Task objective: Return the data below in full and exactly, except that the pictures are dropped.

Data to examine:

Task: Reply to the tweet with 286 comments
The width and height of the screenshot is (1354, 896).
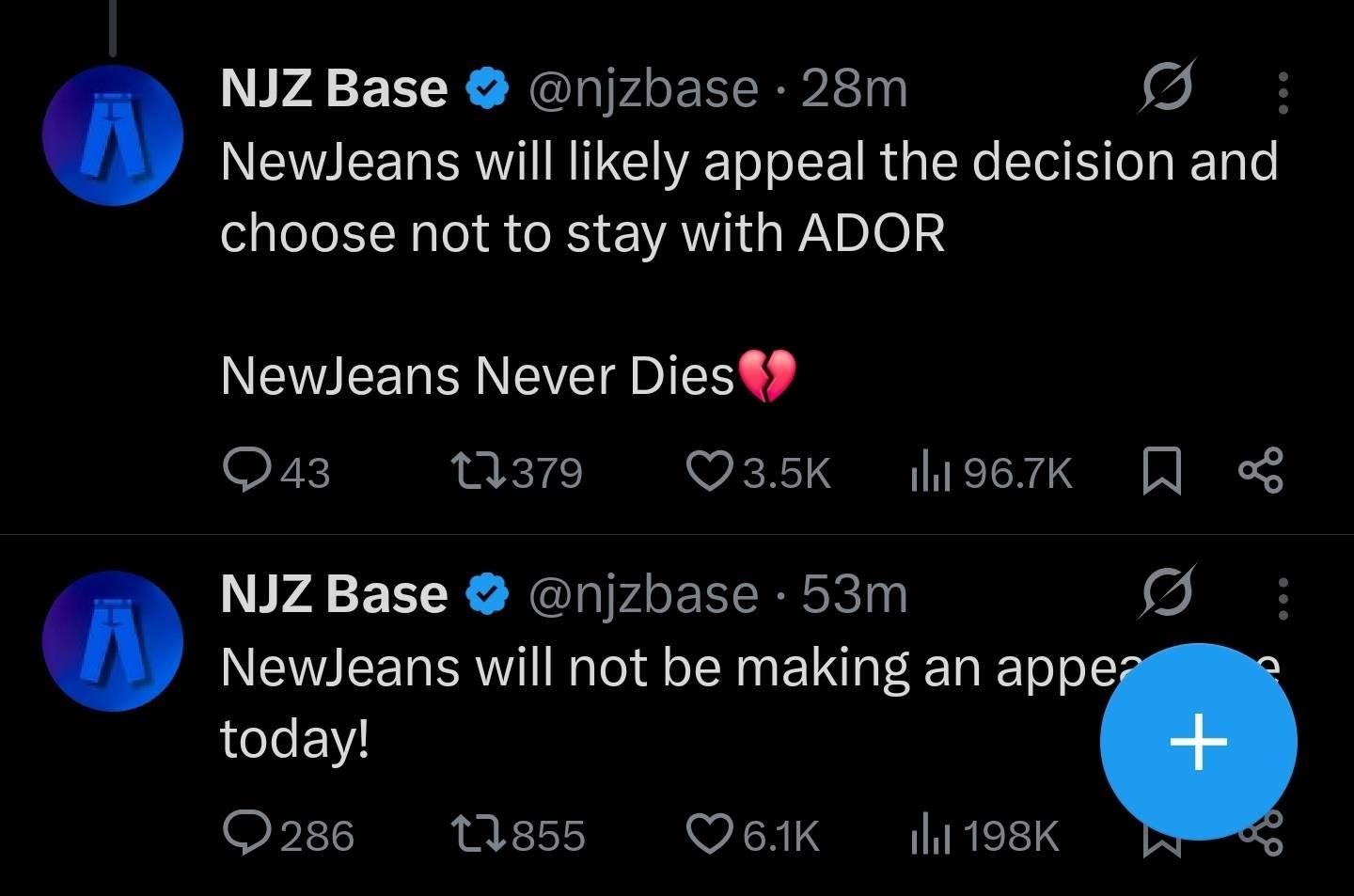Action: (247, 834)
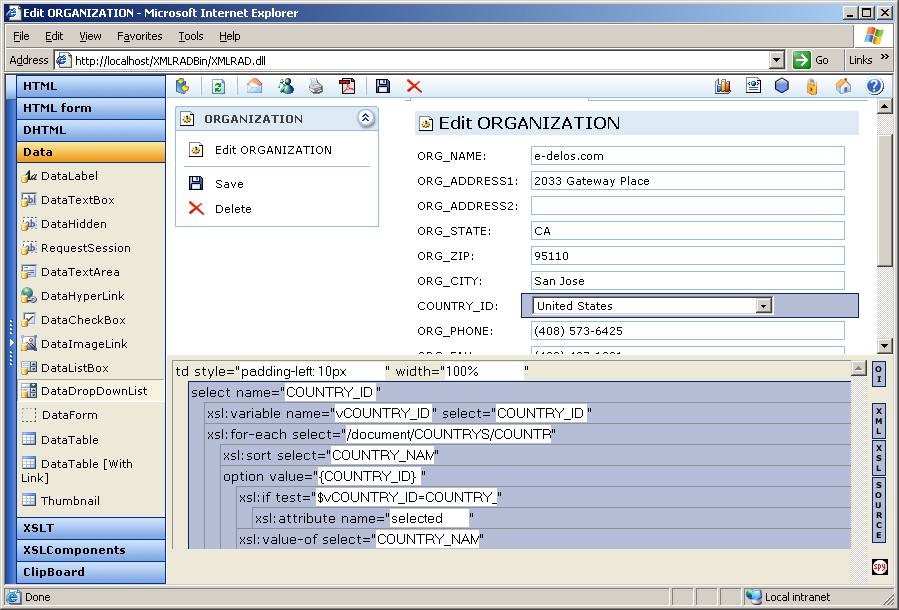Open the Favorites menu

pyautogui.click(x=139, y=36)
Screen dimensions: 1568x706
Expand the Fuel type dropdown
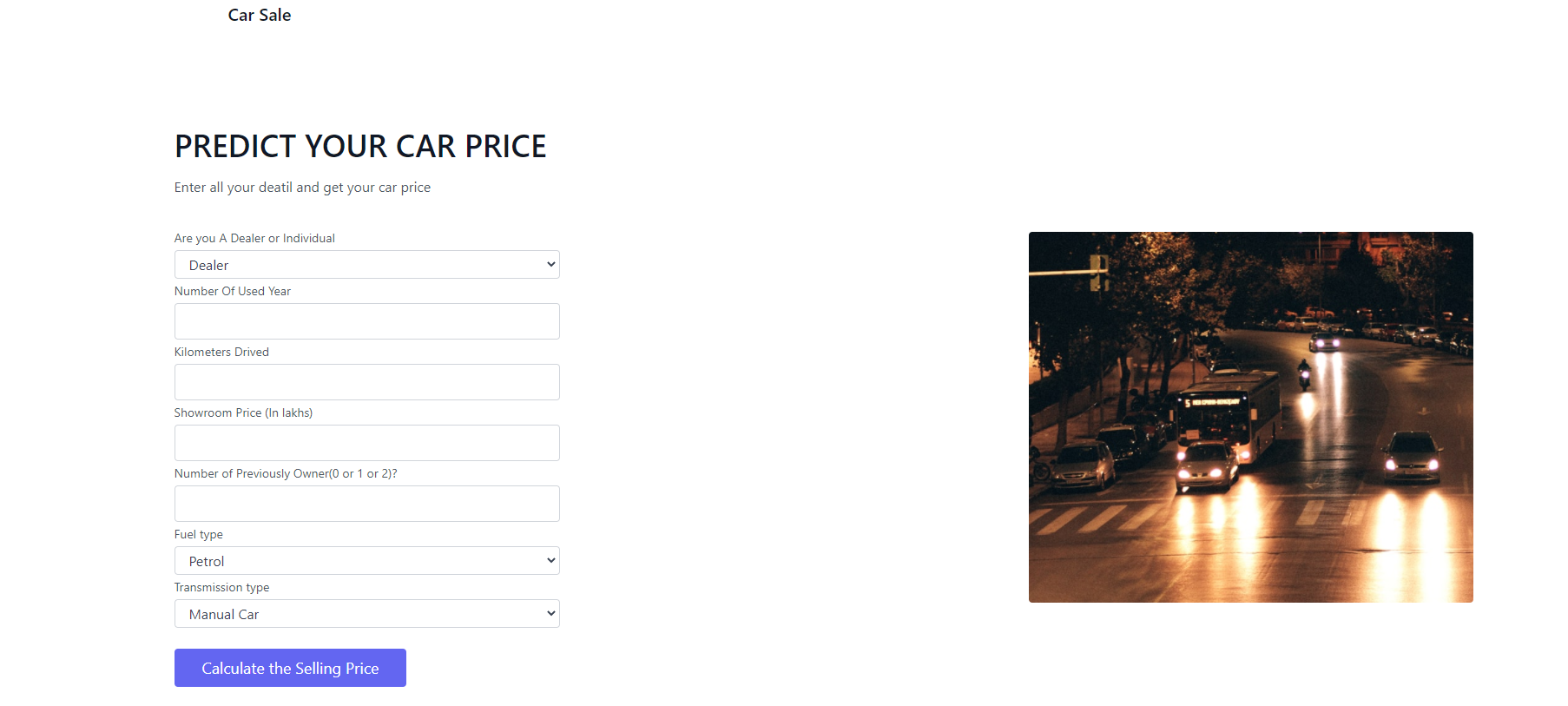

Answer area:
Task: Reply to the tweet with 286 comments
The width and height of the screenshot is (1354, 896).
Action: (247, 834)
Open the Favorites menu

pyautogui.click(x=139, y=36)
Screen dimensions: 1568x706
Expand the Fuel type dropdown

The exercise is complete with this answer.